O Sítio DefenceWeb, que se especializa em assuntos militares africanos, publicou no dia 1 de Novembro o seguinte texto, algo hilariante:
The Mozambican Air Force has taken delivery of a Hawker 850XP business jet, the latest acquisition for the country’s small air arm and a major boost to its capacity.
The aircraft entered service in September, according to Air Forces Daily, after being bought second hand from the United States. It left Fort Lauderdale Executive Airport in Florida on its delivery flight on September 9 and had its US registration cancelled on September 18 following its transfer to the Force Aerea de Mocambique (Mozambique Air Force).
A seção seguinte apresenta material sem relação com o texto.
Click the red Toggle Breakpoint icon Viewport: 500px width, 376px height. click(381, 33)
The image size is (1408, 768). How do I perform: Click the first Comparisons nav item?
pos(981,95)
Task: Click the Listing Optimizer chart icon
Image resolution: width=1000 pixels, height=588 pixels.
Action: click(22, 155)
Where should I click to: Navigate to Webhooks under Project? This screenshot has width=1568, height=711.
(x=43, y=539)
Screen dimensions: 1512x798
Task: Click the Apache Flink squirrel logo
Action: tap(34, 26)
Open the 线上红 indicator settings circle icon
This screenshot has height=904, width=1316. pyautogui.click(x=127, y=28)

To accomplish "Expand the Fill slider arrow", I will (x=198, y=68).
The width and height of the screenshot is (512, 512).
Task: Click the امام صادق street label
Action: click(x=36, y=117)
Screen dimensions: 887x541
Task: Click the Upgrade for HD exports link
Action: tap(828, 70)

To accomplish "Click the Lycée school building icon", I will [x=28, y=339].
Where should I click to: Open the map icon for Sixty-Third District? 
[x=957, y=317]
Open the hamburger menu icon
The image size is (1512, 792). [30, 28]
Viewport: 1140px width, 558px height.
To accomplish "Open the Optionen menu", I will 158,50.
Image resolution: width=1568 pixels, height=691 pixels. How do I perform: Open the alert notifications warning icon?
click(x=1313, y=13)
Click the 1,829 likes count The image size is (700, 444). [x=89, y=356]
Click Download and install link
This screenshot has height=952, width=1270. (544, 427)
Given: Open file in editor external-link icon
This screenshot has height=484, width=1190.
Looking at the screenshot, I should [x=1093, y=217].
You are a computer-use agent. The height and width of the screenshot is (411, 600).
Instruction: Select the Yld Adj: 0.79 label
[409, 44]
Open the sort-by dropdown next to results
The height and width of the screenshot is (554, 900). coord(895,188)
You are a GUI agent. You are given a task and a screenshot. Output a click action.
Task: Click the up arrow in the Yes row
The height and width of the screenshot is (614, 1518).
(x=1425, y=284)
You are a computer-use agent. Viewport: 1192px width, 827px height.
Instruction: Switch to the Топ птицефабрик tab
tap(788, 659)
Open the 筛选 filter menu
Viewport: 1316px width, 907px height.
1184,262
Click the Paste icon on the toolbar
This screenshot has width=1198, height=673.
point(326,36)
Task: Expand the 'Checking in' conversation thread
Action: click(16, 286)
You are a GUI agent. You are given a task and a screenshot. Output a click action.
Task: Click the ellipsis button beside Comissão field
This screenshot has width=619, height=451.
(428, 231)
The aircraft will most likely be used for VIP duties and is a major boost to the Air Force, which is almost entirely inoperable, although efforts of late have been made to restore some flying capacity. The Air Force has suffered poor serviceability since independence from Portugal in 1975 and the collapse of the Soviet Union and its financial support in the early 1990s.
Portugal, due to its historic relationship with the country, has over the last several years provided much assistance to Mozambique’s military. In July 2012 Portugal delivered a second FTB-337G Milirole utility aircraft to the country, as part of the CTM (Cooperação Técnico-Militar) technical military cooperation agreement between Mozambique and Portugal. This agreement also includes training and the FAP is working with the Mozambique Air Force on pilot and ground crew training in both countries.
Indeed, Portuguese advisors are training aircrew and mechanics at the recently formed Escola Prática de Aviação (EPA – School of Practical Aviation) at the Air Force’s base at Maputo-Mavalene International Airport.
The two FTB-337Gs are used for medical evacuations, maritime surveillance and pilot training, alongside a Cessna 152 and a Piper PA-32 Seneca, acquired around 2011. A Cessna 172 is also used for training at the EPA, according to Air Forces Daily. These aircraft fly approximately 650 hours per year.
According to the IISS’s The Military Balance 2012, none of the Air Force’s combat aircraft are operational, with only a few transports (two An-26s, two CASA 212s and a Cessna 182) and several Z-326 trainers still flying.
Uma empresa especializada no assunto refere que o custo estimado desta aeronave é de 13.7 milhões de dólares, excluindo os custos de manutenção e operacionais. O texto da Defence Web refere que o avião comprado é em segunda mão e não indica o preço pago.